Alasan Forum Umat Islam Batal Laporkan Ganjar Soal Puisi


Forum Umat Islam Bersatu (FUIB) hari ini rencananya akan melaporkan Ganjar Pranowo ke Bareskrim Polri atas tuduhan penistaan agama atas puisi yang ia bawakan dalam sebuah acara televisi swasta beberapa waktu yang lalu. Lewat pesan WhatsApp, undangan pelaporan sudah disebar.

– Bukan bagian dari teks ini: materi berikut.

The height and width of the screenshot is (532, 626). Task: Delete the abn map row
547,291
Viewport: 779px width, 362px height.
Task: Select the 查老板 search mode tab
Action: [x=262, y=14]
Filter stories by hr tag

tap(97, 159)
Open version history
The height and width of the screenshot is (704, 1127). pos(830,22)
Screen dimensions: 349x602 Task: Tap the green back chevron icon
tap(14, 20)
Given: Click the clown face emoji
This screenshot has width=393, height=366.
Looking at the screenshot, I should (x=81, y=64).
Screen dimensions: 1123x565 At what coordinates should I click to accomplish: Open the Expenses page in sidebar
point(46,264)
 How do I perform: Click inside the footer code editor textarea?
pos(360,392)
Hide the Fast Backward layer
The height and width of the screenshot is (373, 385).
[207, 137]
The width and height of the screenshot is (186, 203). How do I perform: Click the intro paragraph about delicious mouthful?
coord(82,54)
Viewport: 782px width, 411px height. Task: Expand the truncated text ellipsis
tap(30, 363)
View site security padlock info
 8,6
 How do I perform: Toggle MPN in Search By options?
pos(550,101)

Namun secara bersamaan FUIB ternyata membatalkan laporan tersebut dan memilih melakukan konferensi pers di Taman Ismail Marzuki, Cikini, Jakarta Pusat. Melalui Ketua Umumnya Rahman Himran, dalam konferensi pers ini, Selasa (10/4), disampaikan permohonan maaf atas kekeliruan menafsirkan saah satu bait yang ada dalam puisi tersebut.
"Kita sudah komunikasi dengan kuasa hukum kita untuk sampai saat ini kuasa hukum kami menyatakan bahwa hari ini  kita harus konpers mintaa maaf kepada KH Gus Mus terkait persoalan ini karena belakangan kita tahu ini puisi Gus Mus dan kami keliru menyampaikan persoalan ini," ujar Rahmat.

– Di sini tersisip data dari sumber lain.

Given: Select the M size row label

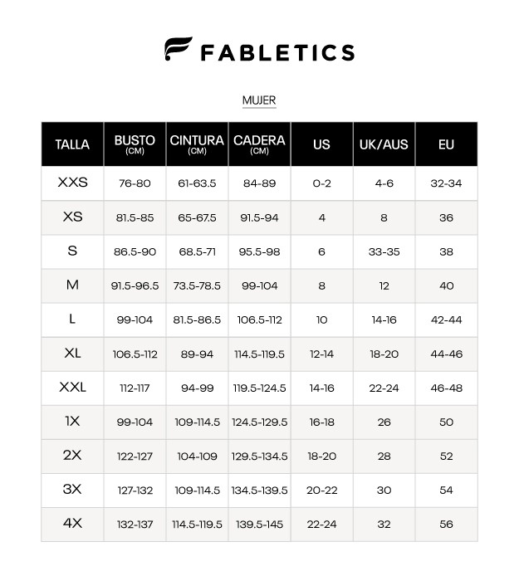Looking at the screenshot, I should tap(72, 286).
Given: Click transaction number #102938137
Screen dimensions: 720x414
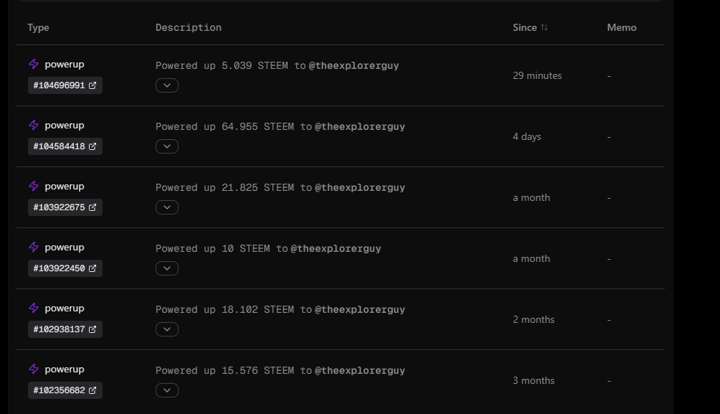Looking at the screenshot, I should [x=60, y=329].
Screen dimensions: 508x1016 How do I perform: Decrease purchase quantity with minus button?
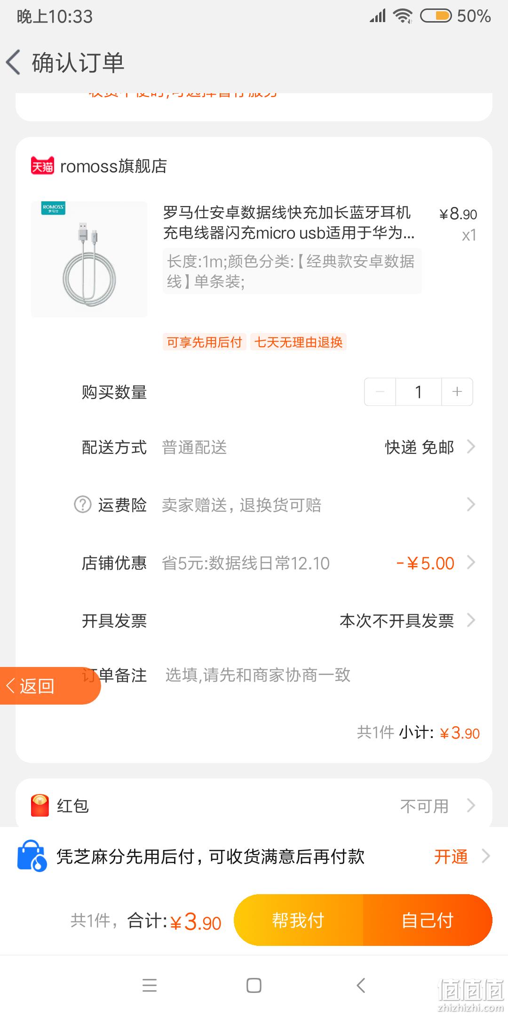tap(380, 391)
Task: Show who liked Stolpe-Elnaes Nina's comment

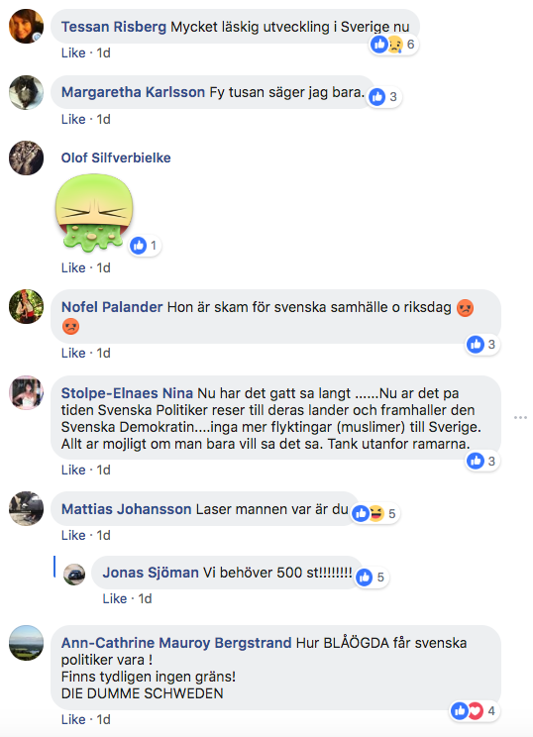Action: tap(482, 461)
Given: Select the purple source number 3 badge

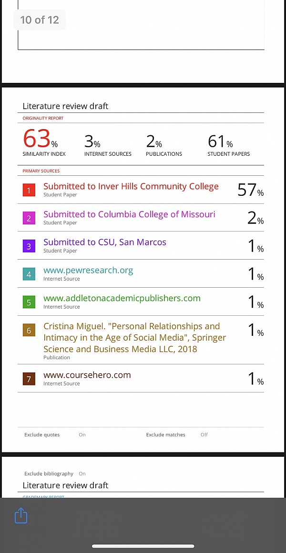Looking at the screenshot, I should pos(29,246).
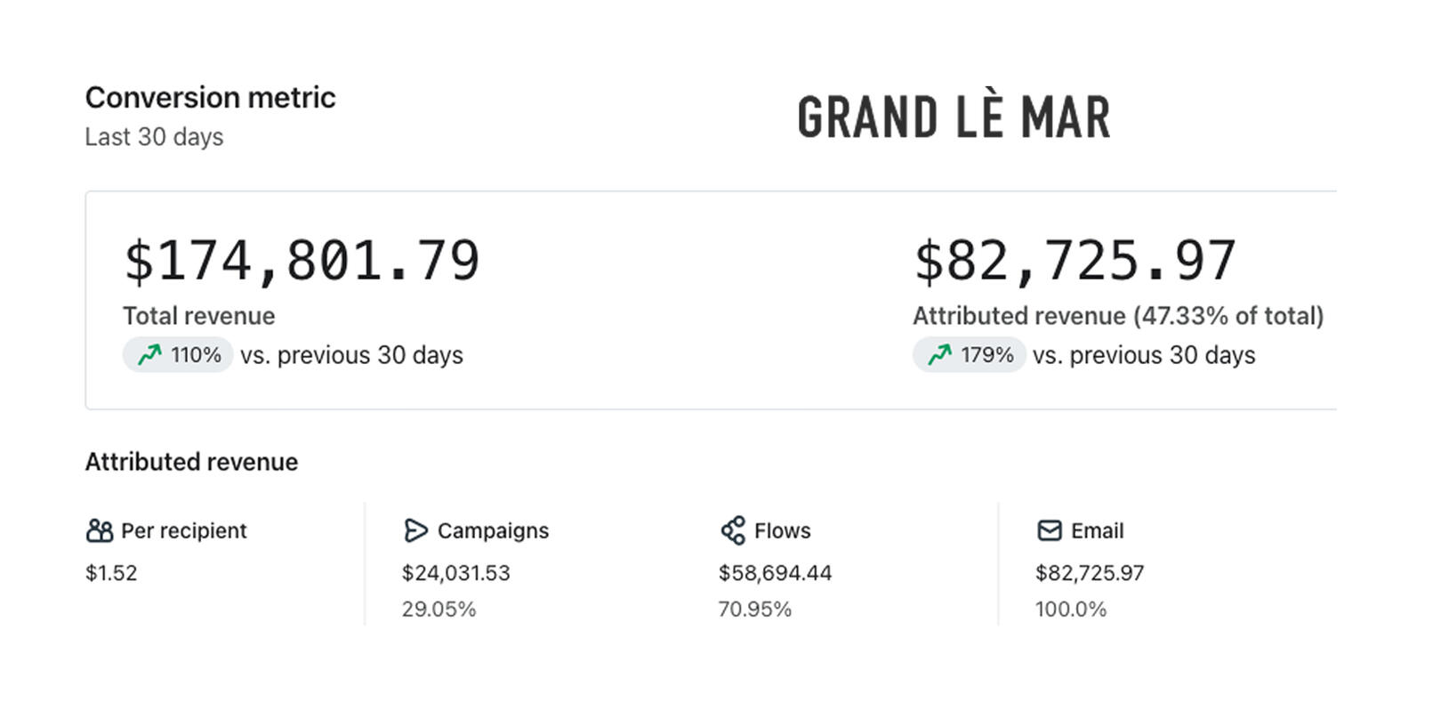Click the Total revenue trend arrow icon
The height and width of the screenshot is (703, 1441).
(x=149, y=355)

Selain itu Rahmat juga menegaskan bahwa dalam permasalahan ini ia tidak ingin FUIB ditunggangi oleh kelompok-kelompok politik tertentu menyoal soal posisi Ganjar sebagai calon gubernur Jawa Tengah. Sehingga pihaknya mengambil sikap membatalkan laporan Ganjar ke Bareskrim.

"Kita juga menilai bahwa kasus yang akan kita laporkan itu setelah kita evaluasi ternyata muatan politisnya sangat tinggi karena Pak Ganjar masih cagub Jateng sehingga kami menilai bahwa hal ini, kami enggak mau ini ditunggangi oleh lawan-lawan politiknya Pak Ganjar," terang Rahmat.

Saat disinggung terkait laporan yang dilakukan Ganjar ke Polda Jateng, Rahmat menjawab diplomatis. Rahmat dilaporkan Tim Ganjar terkait UU ITE karena menyebarkan undangan via whatsapp terkait puisi.

"Ya kita nanti kita akan lakukan Konpers kalau tim kuasa hukum kita sudah ada hasil. Saya enggak berani spekulasi hari ini karena di Jateng itu nuansa poltiiknya sangat tinggi takutnya isu ini dimanfaatkan oleh lawan politik Ganjar kita tak mau menyentuh itu," ujarnya.

"Kita tidak mau ditunggangi dan menunggangi karena itu kami mengevaluasi laporan kita hari ini," tutup Rahman.